==== Given entries

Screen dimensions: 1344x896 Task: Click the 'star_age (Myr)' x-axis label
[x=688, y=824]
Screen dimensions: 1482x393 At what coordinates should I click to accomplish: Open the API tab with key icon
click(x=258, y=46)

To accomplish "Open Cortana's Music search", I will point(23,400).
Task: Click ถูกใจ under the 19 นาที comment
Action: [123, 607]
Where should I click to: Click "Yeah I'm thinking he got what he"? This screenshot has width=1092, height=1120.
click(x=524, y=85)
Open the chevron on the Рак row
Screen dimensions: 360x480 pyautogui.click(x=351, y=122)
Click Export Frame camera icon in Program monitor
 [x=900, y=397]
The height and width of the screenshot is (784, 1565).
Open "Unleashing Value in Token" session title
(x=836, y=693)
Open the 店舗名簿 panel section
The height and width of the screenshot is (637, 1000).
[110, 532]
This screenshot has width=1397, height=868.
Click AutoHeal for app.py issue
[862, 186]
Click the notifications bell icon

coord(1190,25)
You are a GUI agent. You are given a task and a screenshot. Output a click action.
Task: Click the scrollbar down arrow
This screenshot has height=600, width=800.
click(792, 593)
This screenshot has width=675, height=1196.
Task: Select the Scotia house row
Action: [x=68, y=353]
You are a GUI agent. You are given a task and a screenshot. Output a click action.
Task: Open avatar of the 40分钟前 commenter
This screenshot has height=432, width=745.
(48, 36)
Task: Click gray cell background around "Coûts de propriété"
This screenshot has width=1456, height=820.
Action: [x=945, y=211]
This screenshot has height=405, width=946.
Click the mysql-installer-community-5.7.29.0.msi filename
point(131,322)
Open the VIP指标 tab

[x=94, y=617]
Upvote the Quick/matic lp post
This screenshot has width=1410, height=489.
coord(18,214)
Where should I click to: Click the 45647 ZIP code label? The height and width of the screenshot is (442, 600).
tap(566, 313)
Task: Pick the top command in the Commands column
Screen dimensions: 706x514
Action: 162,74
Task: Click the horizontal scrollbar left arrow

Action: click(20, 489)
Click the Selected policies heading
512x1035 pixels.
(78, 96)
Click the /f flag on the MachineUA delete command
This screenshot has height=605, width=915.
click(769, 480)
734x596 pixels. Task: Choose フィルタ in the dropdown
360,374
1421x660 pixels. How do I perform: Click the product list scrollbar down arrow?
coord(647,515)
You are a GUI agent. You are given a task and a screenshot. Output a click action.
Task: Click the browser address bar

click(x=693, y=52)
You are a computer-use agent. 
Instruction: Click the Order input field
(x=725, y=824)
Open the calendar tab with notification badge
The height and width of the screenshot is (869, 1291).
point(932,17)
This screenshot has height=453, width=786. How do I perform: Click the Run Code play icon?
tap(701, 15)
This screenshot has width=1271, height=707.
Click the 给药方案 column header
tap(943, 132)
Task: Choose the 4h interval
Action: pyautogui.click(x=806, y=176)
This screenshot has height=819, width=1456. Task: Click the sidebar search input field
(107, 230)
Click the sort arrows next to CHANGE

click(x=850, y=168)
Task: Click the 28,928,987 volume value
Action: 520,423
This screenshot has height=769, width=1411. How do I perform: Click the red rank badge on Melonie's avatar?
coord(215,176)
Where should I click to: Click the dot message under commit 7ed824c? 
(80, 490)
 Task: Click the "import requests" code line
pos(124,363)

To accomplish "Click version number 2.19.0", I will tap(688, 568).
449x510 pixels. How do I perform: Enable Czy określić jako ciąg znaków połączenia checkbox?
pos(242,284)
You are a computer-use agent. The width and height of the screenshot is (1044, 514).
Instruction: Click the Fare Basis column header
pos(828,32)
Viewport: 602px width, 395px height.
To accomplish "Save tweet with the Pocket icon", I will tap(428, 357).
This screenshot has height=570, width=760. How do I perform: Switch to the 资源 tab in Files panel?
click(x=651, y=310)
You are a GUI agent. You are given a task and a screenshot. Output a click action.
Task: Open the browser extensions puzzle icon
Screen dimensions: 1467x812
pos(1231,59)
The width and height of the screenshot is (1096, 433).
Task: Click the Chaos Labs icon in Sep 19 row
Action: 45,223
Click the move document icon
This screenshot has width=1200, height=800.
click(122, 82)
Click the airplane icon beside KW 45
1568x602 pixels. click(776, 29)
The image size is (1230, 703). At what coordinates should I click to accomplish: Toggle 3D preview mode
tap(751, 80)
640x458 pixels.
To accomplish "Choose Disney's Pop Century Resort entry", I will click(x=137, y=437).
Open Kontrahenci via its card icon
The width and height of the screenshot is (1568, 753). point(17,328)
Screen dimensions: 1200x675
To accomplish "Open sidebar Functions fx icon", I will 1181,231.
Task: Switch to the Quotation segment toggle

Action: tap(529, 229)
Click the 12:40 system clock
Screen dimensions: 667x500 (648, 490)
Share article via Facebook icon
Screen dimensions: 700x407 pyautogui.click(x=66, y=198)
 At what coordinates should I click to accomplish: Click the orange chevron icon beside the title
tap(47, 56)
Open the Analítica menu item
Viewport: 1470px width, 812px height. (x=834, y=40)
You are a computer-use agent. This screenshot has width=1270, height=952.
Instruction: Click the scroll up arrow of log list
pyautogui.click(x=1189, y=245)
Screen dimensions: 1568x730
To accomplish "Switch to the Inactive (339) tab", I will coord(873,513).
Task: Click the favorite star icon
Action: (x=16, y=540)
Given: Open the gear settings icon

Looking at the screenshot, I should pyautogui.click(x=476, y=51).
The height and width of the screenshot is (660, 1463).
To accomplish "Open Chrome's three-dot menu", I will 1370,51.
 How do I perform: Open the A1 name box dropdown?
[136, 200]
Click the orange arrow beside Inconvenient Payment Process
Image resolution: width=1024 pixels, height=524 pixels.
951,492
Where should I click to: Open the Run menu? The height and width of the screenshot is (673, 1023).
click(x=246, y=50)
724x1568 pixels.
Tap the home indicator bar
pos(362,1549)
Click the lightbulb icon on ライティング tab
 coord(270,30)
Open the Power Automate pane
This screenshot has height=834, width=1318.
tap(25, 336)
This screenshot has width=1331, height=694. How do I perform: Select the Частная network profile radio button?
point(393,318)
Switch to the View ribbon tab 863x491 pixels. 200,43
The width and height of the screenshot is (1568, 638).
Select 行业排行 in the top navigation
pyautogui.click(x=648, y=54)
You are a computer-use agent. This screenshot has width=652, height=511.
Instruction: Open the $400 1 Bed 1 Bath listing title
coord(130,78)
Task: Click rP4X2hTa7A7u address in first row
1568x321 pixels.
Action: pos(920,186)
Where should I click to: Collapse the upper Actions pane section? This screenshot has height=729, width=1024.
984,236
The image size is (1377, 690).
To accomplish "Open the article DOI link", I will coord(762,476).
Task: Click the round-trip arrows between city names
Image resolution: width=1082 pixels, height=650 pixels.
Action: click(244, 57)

========

*Work task*:
Word for word, reproduce all of the material shown above.

*Task answer*:
Screen dimensions: 1344x896 Task: Click the 'star_age (Myr)' x-axis label
[x=688, y=824]
Screen dimensions: 1482x393 At what coordinates should I click to accomplish: Open the API tab with key icon
click(x=258, y=46)

To accomplish "Open Cortana's Music search", I will point(23,400).
Task: Click ถูกใจ under the 19 นาที comment
Action: [123, 607]
Where should I click to: Click "Yeah I'm thinking he got what he"? This screenshot has width=1092, height=1120.
click(x=524, y=85)
Open the chevron on the Рак row
Screen dimensions: 360x480 pyautogui.click(x=351, y=122)
Click Export Frame camera icon in Program monitor
 [x=900, y=397]
The height and width of the screenshot is (784, 1565).
Open "Unleashing Value in Token" session title
(x=836, y=693)
Open the 店舗名簿 panel section
The height and width of the screenshot is (637, 1000).
[110, 532]
This screenshot has width=1397, height=868.
Click AutoHeal for app.py issue
[862, 186]
Click the notifications bell icon

coord(1190,25)
You are a GUI agent. You are given a task and a screenshot. Output a click action.
Task: Click the scrollbar down arrow
This screenshot has height=600, width=800.
click(792, 593)
This screenshot has width=675, height=1196.
Task: Select the Scotia house row
Action: [x=68, y=353]
You are a GUI agent. You are given a task and a screenshot. Output a click action.
Task: Open avatar of the 40分钟前 commenter
This screenshot has height=432, width=745.
(48, 36)
Task: Click gray cell background around "Coûts de propriété"
This screenshot has width=1456, height=820.
Action: [x=945, y=211]
This screenshot has height=405, width=946.
Click the mysql-installer-community-5.7.29.0.msi filename
point(131,322)
Open the VIP指标 tab

[x=94, y=617]
Upvote the Quick/matic lp post
This screenshot has width=1410, height=489.
coord(18,214)
Where should I click to: Click the 45647 ZIP code label? The height and width of the screenshot is (442, 600).
tap(566, 313)
Task: Pick the top command in the Commands column
Screen dimensions: 706x514
Action: 162,74
Task: Click the horizontal scrollbar left arrow

Action: click(20, 489)
Click the Selected policies heading
512x1035 pixels.
(78, 96)
Click the /f flag on the MachineUA delete command
This screenshot has height=605, width=915.
click(769, 480)
734x596 pixels. Task: Choose フィルタ in the dropdown
360,374
1421x660 pixels. How do I perform: Click the product list scrollbar down arrow?
coord(647,515)
You are a GUI agent. You are given a task and a screenshot. Output a click action.
Task: Click the browser address bar

click(x=693, y=52)
You are a computer-use agent. 
Instruction: Click the Order input field
(x=725, y=824)
Open the calendar tab with notification badge
The height and width of the screenshot is (869, 1291).
point(932,17)
This screenshot has height=453, width=786. How do I perform: Click the Run Code play icon?
tap(701, 15)
This screenshot has width=1271, height=707.
Click the 给药方案 column header
tap(943, 132)
Task: Choose the 4h interval
Action: pyautogui.click(x=806, y=176)
This screenshot has height=819, width=1456. Task: Click the sidebar search input field
(107, 230)
Click the sort arrows next to CHANGE

click(x=850, y=168)
Task: Click the 28,928,987 volume value
Action: 520,423
This screenshot has height=769, width=1411. How do I perform: Click the red rank badge on Melonie's avatar?
coord(215,176)
Where should I click to: Click the dot message under commit 7ed824c? 
(80, 490)
 Task: Click the "import requests" code line
pos(124,363)

To accomplish "Click version number 2.19.0", I will tap(688, 568).
449x510 pixels. How do I perform: Enable Czy określić jako ciąg znaków połączenia checkbox?
pos(242,284)
You are a computer-use agent. The width and height of the screenshot is (1044, 514).
Instruction: Click the Fare Basis column header
pos(828,32)
Viewport: 602px width, 395px height.
To accomplish "Save tweet with the Pocket icon", I will tap(428, 357).
This screenshot has height=570, width=760. How do I perform: Switch to the 资源 tab in Files panel?
click(x=651, y=310)
You are a GUI agent. You are given a task and a screenshot. Output a click action.
Task: Open the browser extensions puzzle icon
Screen dimensions: 1467x812
pos(1231,59)
The width and height of the screenshot is (1096, 433).
Task: Click the Chaos Labs icon in Sep 19 row
Action: 45,223
Click the move document icon
This screenshot has width=1200, height=800.
click(122, 82)
Click the airplane icon beside KW 45
1568x602 pixels. click(776, 29)
The image size is (1230, 703). At what coordinates should I click to accomplish: Toggle 3D preview mode
tap(751, 80)
640x458 pixels.
To accomplish "Choose Disney's Pop Century Resort entry", I will click(x=137, y=437).
Open Kontrahenci via its card icon
The width and height of the screenshot is (1568, 753). point(17,328)
Screen dimensions: 1200x675
To accomplish "Open sidebar Functions fx icon", I will 1181,231.
Task: Switch to the Quotation segment toggle

Action: tap(529, 229)
Click the 12:40 system clock
Screen dimensions: 667x500 (648, 490)
Share article via Facebook icon
Screen dimensions: 700x407 pyautogui.click(x=66, y=198)
 At what coordinates should I click to accomplish: Click the orange chevron icon beside the title
tap(47, 56)
Open the Analítica menu item
Viewport: 1470px width, 812px height. (x=834, y=40)
You are a computer-use agent. This screenshot has width=1270, height=952.
Instruction: Click the scroll up arrow of log list
pyautogui.click(x=1189, y=245)
Screen dimensions: 1568x730
To accomplish "Switch to the Inactive (339) tab", I will coord(873,513).
Task: Click the favorite star icon
Action: (x=16, y=540)
Given: Open the gear settings icon

Looking at the screenshot, I should pyautogui.click(x=476, y=51).
The height and width of the screenshot is (660, 1463).
To accomplish "Open Chrome's three-dot menu", I will 1370,51.
 How do I perform: Open the A1 name box dropdown?
[136, 200]
Click the orange arrow beside Inconvenient Payment Process
Image resolution: width=1024 pixels, height=524 pixels.
951,492
Where should I click to: Open the Run menu? The height and width of the screenshot is (673, 1023).
click(x=246, y=50)
724x1568 pixels.
Tap the home indicator bar
pos(362,1549)
Click the lightbulb icon on ライティング tab
 coord(270,30)
Open the Power Automate pane
This screenshot has height=834, width=1318.
tap(25, 336)
This screenshot has width=1331, height=694. How do I perform: Select the Частная network profile radio button?
point(393,318)
Switch to the View ribbon tab 863x491 pixels. 200,43
The width and height of the screenshot is (1568, 638).
Select 行业排行 in the top navigation
pyautogui.click(x=648, y=54)
You are a computer-use agent. This screenshot has width=652, height=511.
Instruction: Open the $400 1 Bed 1 Bath listing title
coord(130,78)
Task: Click rP4X2hTa7A7u address in first row
1568x321 pixels.
Action: pos(920,186)
Where should I click to: Collapse the upper Actions pane section? This screenshot has height=729, width=1024.
984,236
The image size is (1377, 690).
To accomplish "Open the article DOI link", I will coord(762,476).
Task: Click the round-trip arrows between city names
Image resolution: width=1082 pixels, height=650 pixels.
Action: click(244, 57)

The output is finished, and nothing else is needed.